Puerto Vallarta's main drawback, as far as I could see, is that the outstanding hotels—the Four Seasons Punta Mita, to the north, and a string of worthy properties along the otherwise undeveloped Costa Alegre, to the south—are too far away to be anything but destinations unto themselves.
Oh, and although I am generally a proponent of cultural diffusion, I can't help but ask, Does Puerto Vallarta really need a Hooters?
From Puerto Vallarta, I headed south along the Costa Alegre by rental car, a method of transport I would not necessarily recommend, considering (as I failed to do fully in my planning) that Mexico is no small place and that some of the terrain is very rough. The 170-mile, five-hour stretch to Manzanillo, though, was easy—all paved, well maintained, and guarded by a military roadblock or two—perhaps not coincidentally because of those resorts, which are some of the most exclusive, and reclusive, in Mexico.
I drove past the turnoffs for the Hotelito Desconocido (where you pony up considerable money for the privilege of not having electricity) and Las Alamandas (where you can avoid the bother of coming in by road by landing at its 3,300-foot airstrip). I aimed to spend the night at the more plebian—if that is a word which can be used of an accommodation whose least expensive room, in season, will set you back more than three hundred dollars—El Careyes Beach Resort and then go on the next day to El Tamarindo Golf Resort.
Although sharing the same management, the two properties have an entirely different feel. Tamarindo, with only twenty-nine bungalows, is an intimate hideaway (although to increase privacy, they really ought to thicken the foliage around the eight beachfront units). The Careyes is not huge—only forty-eight rooms, done in a cross between Mexican and Mediterranean folk style—but it's much busier, with a spa and a list of activities that includes polo, in case you feel the need to get in a chukker or two.
The Careyes sits on a small cove with its own private beach, one of the most ideal places for swimming that I would see. And the restaurant is no slouch either. The red snapper, served with a spicy garnish, was perhaps the best of several memorable meals on my journey. I'd have stayed to test the whole menu, but I was due in Dudley Moore country the next day.
Bo Derek famously jogged along the beach in Manzanillo in the movie 10 (supposedly set in Acapulco), and in the process did much to form the 1970s image of a Mexican resort. Since then, in my opinion, both Bo and Manzanillo have faded somewhat.
Although I did take some pleasure in waking to the sound of Mexican cadets calling out the cadence as they ran along the beach at dawn—and in then being able to roll over and go back to sleep—I found that, as a resort town, Manzanillo suffers from the presence of both naval and commercial shipping. Not that my impressions were entirely negative.
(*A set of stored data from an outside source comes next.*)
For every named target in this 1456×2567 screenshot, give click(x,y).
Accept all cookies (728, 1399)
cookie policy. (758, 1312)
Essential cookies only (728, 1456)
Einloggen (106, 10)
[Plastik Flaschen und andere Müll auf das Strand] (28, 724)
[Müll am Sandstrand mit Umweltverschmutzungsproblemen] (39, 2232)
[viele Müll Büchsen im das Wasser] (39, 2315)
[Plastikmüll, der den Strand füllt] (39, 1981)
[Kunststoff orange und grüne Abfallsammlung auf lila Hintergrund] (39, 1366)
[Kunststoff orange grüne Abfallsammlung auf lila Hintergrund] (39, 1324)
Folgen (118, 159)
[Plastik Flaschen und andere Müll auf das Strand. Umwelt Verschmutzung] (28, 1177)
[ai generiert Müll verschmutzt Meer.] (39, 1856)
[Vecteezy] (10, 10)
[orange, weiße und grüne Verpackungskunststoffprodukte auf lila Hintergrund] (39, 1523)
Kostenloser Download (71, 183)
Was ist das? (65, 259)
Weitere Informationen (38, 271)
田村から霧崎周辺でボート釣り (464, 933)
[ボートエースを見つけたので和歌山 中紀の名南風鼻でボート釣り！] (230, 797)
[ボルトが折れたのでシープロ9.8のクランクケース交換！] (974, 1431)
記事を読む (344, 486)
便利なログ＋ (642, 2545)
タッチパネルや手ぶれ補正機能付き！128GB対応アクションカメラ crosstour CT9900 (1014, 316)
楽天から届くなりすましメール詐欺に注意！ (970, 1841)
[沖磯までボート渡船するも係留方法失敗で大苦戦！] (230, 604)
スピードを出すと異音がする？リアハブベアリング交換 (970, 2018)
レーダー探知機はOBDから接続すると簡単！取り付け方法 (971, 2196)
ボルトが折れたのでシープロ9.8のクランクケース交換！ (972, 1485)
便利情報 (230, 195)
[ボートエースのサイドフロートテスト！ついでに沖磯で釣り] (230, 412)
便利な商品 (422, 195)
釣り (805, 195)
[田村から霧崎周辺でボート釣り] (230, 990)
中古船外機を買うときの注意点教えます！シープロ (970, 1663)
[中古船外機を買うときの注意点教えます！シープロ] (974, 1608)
Las Hadas, the grand-scale resort that was featured in 10, is aging well. The twenty-seven-hole course at the Grand Bay Hotel, north of the city, has helped Manzanillo garner a reputation as a good golf destination. Toscana, the beachfront dining spot of choice now that the owner's other restaurant, Willy's, was destroyed in a storm, is a pleasant spot for a meal. And of course I am grateful to the waitress at Toscana who steered me away from the shellfish: "How you say? Red tide."